OBJECTIVE:
Report every line of the items below that contains the string "Select", copying each such line in full. Case counts, so a line with the string in different capitalization does not qualify.

DATA SHOWN:
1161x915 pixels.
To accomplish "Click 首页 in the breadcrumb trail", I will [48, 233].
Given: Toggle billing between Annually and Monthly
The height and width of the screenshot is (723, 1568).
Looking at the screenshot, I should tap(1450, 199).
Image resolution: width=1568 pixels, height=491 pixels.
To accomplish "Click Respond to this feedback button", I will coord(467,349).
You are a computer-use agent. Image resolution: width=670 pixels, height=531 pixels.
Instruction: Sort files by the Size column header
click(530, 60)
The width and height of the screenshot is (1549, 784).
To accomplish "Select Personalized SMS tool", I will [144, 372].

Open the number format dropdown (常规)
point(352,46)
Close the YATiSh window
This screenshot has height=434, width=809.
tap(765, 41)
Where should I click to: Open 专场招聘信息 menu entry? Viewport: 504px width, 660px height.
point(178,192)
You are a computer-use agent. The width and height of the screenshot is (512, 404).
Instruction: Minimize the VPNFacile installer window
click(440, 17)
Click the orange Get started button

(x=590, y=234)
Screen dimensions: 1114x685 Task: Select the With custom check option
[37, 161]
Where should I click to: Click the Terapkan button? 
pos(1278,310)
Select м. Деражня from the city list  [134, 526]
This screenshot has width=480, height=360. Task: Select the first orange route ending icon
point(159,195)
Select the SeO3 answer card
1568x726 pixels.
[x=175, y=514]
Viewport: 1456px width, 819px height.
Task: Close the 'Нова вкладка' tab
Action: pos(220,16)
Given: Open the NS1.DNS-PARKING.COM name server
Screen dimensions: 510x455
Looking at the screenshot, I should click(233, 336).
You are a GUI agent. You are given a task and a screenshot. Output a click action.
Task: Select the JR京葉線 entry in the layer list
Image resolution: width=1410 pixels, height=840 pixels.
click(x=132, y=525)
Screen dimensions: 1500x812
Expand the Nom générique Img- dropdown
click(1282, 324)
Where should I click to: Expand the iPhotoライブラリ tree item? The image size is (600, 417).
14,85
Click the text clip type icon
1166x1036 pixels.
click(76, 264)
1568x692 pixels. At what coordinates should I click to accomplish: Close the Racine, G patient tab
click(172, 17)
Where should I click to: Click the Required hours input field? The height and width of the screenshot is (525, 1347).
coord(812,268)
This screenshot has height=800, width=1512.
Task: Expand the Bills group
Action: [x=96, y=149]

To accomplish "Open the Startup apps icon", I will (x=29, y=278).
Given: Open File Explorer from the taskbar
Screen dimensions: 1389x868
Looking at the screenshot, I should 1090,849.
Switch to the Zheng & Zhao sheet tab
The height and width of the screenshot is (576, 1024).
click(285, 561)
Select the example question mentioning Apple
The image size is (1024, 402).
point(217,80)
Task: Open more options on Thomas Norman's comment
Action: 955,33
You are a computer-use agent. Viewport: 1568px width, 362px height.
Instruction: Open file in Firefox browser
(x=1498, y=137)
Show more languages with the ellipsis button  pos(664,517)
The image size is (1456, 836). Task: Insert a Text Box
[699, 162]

REPLY:
To accomplish "Select Personalized SMS tool", I will [144, 372].
Screen dimensions: 1114x685 Task: Select the With custom check option
Select м. Деражня from the city list  [134, 526]
This screenshot has width=480, height=360. Task: Select the first orange route ending icon
Select the SeO3 answer card
Task: Select the JR京葉線 entry in the layer list
Select the example question mentioning Apple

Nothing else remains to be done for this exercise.